Aan de pin worden allerlei voorwerpen gehangen die nodig zijn voor het leven van hen die in tenten wonen, voor pelgrims. Dit laat zien dat alle middelen voor verkwikking en vertroosting die God voor Zijn volk heeft, onder de zekere zorg van Christus zijn.
25 De vaste pin afgebroken en gevallen
25 Op die dag, spreekt de HEERE van de legermachten, zal die pin, vastgeslagen in een stevige plaats, weggenomen worden.
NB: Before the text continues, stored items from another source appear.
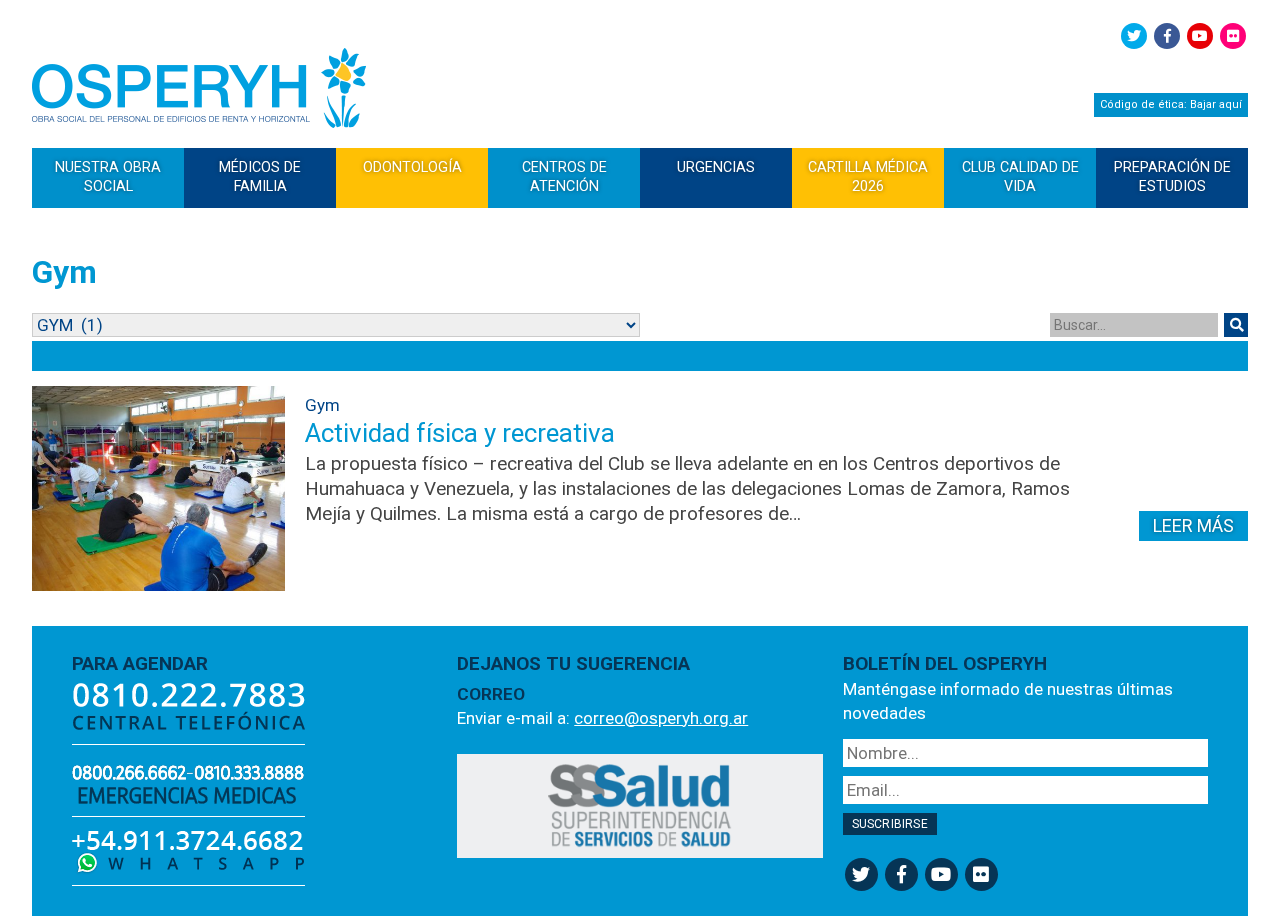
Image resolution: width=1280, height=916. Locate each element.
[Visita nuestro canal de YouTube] (1200, 36)
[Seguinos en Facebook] (1167, 36)
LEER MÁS (1193, 525)
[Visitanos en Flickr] (1233, 36)
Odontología (412, 167)
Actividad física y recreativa (460, 433)
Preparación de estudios (1172, 176)
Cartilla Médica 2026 (868, 176)
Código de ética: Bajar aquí (1171, 104)
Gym (322, 405)
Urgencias (716, 167)
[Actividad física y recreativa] (158, 489)
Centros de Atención (564, 176)
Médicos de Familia (260, 176)
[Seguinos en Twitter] (1134, 36)
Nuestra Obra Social (108, 176)
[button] (1236, 325)
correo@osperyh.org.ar (661, 718)
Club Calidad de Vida (1020, 176)
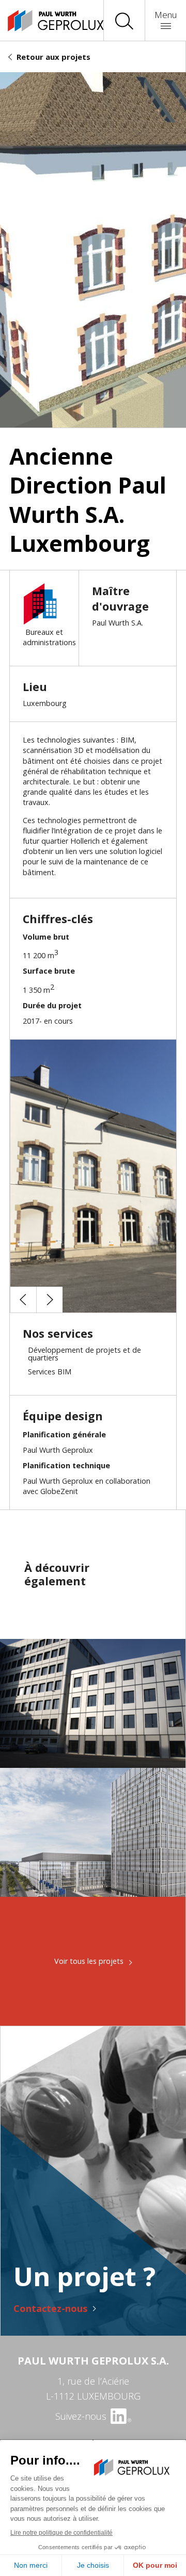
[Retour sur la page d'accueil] (46, 20)
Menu (165, 15)
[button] (23, 1299)
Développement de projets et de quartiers (84, 1353)
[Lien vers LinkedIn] (120, 2416)
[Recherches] (124, 20)
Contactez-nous (50, 2308)
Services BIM (49, 1371)
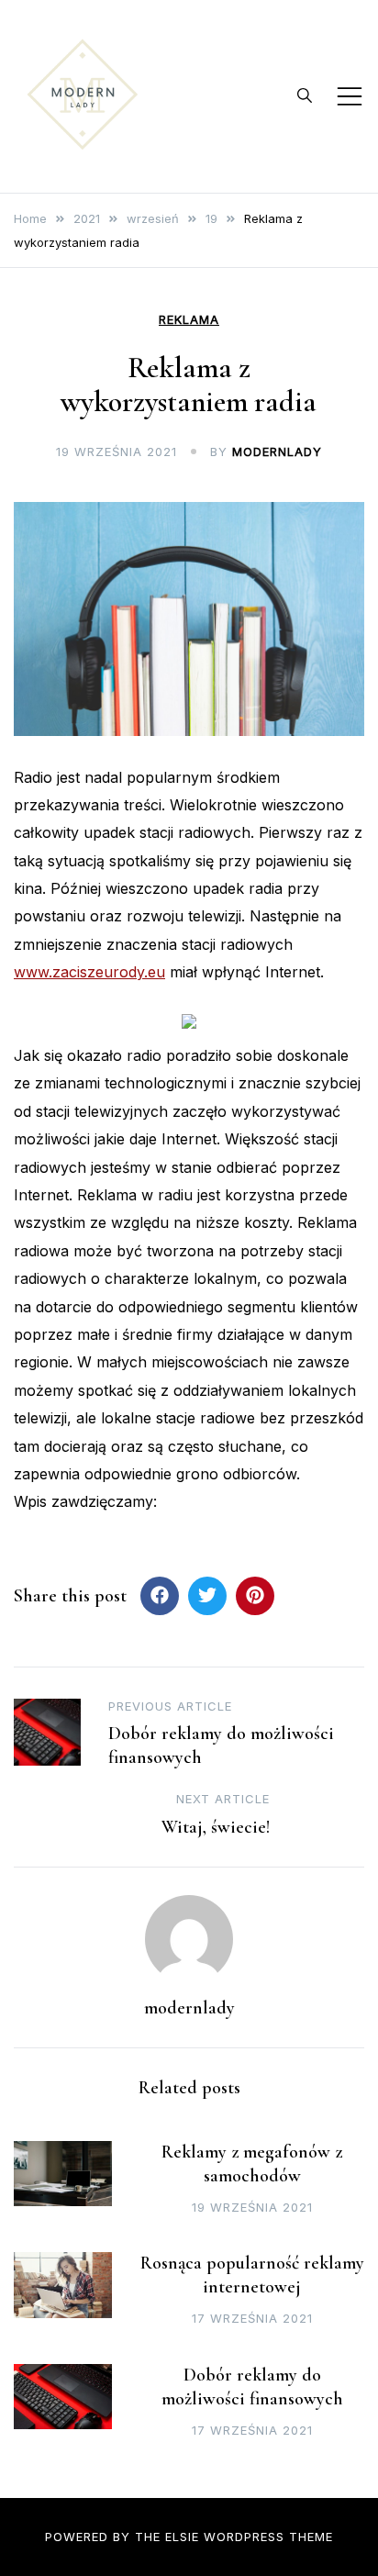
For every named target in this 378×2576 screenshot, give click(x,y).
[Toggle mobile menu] (349, 96)
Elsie (182, 2536)
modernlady (277, 451)
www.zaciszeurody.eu (89, 972)
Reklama (189, 320)
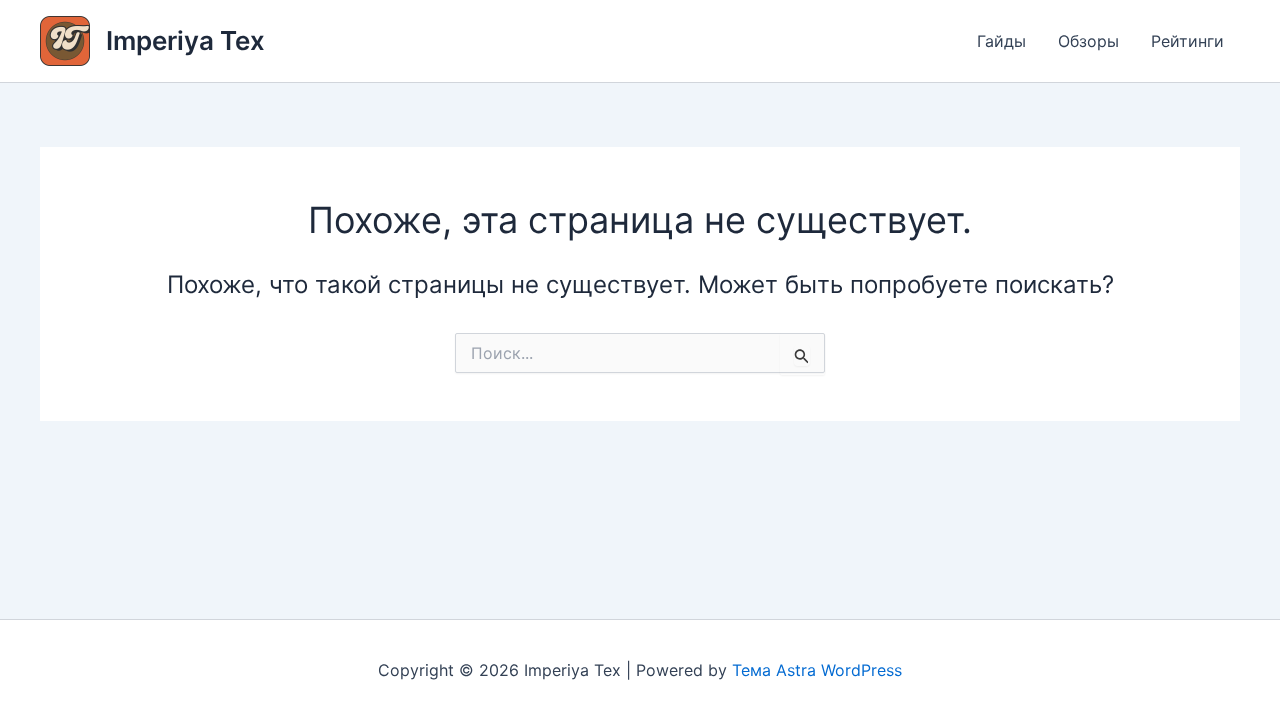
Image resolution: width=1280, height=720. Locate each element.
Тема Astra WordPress (817, 670)
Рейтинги (1187, 41)
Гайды (1001, 41)
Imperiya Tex (185, 40)
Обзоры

Hij zal er afgehakt worden en vallen, en de last die eraan hangt, zal afgesneden worden, want de HEERE heeft gesproken.
Vers 25 is een samenvatting van de profetie over Sebna die wordt ingeleid met de woorden “op die dag”. Het gaat opnieuw over Sebna als een beeld van de antichrist. Hij is de pin die in een hechte plaats vastgeslagen leek te zijn, maar die is afgebroken. Allen die aan hem hebben gehangen, die in hem hebben geloofd en hem zijn nagevolgd, zullen met hem omkomen. “De HEERE heeft gesproken”, daarom zal het zeker zo gebeuren. Het is opnieuw een waarschuwing voor iedere Israëliet om niet voor de antichrist te buigen.